» Extrait du texte:
----------
Aux moments les plus sombres du désespoir, aucun dieu ne vient à son aide car ce n'est pas du ciel qu'arrivent les secours mais, lorsque secours il y a, de la société qui entoure l'individu. Dès lors, il semble de plus en plus indéniable aux yeux d'Elizabeth que « l'erreur fondamentale a été de reléguer tout l'aspect sacré des choses à un être invisible là-haut dans le ciel » (p.258). D'où le credo qui donne un sens à son existence: « Il n'y a qu'un Dieu et son nom est l'Homme » (p.259). Mais loin d'être un dieu immuablement bon et indulgent, l'Homme est plus souvent qu'à son tour incapable de saisir sa divine essence et, aveuglé par son égoïsme, sa religion, son enculturation, son racisme et mille autres facteurs qui le poussent à rejeter ses divines responsabilités, il se perd dans les méandres nauséeux de l'apartheid et de l'oppression. Et quand « l'homme n'est pas sacré pour l'homme, il peut être torturé pour la couleur de sa peau, il peut être violé, dégradé et tué » (p.259). L'homme peut-être Dieu ou Satan, l'ami qui console ou l'esprit malin qui tyrannise; c'est à lui seul qu'il appartient de fixer les frontières qui séparent la sagesse de la folie, le séculier du divin.
----------
» Consigne a:
Dans le listing, modifiez les lignes allant de celle qui contient « Fold the _source object at line 41 » jusqu'à celle qui contient « Action: tap(9, 49) » incluse : remplacez « Sign In » par « Log In » et redonnez uniquement ces lignes, sans rien changer d'autre.

» Données enregistrées:
----------
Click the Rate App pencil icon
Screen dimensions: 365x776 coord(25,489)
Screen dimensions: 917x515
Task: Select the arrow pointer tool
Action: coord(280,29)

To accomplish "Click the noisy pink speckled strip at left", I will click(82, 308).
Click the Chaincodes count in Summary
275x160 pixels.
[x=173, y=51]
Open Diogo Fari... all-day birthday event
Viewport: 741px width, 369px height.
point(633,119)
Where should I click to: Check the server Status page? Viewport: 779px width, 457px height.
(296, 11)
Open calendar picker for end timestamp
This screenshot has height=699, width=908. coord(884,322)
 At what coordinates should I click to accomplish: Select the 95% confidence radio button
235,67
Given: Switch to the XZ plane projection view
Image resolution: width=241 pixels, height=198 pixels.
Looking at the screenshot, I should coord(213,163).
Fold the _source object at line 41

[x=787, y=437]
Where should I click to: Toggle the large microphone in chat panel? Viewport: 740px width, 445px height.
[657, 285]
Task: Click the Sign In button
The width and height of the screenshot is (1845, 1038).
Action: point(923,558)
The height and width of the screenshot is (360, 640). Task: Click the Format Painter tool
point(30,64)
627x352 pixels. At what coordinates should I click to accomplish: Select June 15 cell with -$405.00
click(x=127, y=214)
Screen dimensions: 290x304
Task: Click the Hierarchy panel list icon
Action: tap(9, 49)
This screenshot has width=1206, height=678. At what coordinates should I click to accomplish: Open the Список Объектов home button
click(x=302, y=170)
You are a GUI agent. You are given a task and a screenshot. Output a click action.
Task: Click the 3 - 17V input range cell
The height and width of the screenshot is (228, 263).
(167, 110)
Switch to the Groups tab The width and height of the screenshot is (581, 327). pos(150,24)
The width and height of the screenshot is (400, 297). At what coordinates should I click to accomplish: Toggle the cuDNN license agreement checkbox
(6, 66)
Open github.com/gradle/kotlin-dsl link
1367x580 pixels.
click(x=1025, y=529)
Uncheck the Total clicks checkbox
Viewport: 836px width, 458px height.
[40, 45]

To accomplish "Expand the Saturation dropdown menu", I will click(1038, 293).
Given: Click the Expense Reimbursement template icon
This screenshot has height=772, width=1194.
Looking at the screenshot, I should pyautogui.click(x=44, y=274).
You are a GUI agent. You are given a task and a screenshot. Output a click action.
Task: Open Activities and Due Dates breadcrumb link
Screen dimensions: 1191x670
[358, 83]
----------
» Consigne b:
D'après l'extrait, quel credo donne un sens à l'existence d'Elizabeth ?

» Réponse attendue a:
Fold the _source object at line 41

[x=787, y=437]
Where should I click to: Toggle the large microphone in chat panel? Viewport: 740px width, 445px height.
[657, 285]
Task: Click the Log In button
The width and height of the screenshot is (1845, 1038).
Action: point(923,558)
The height and width of the screenshot is (360, 640). Task: Click the Format Painter tool
point(30,64)
627x352 pixels. At what coordinates should I click to accomplish: Select June 15 cell with -$405.00
click(x=127, y=214)
Screen dimensions: 290x304
Task: Click the Hierarchy panel list icon
Action: tap(9, 49)

» Réponse attendue b:
« Il n'y a qu'un Dieu et son nom est l'Homme. »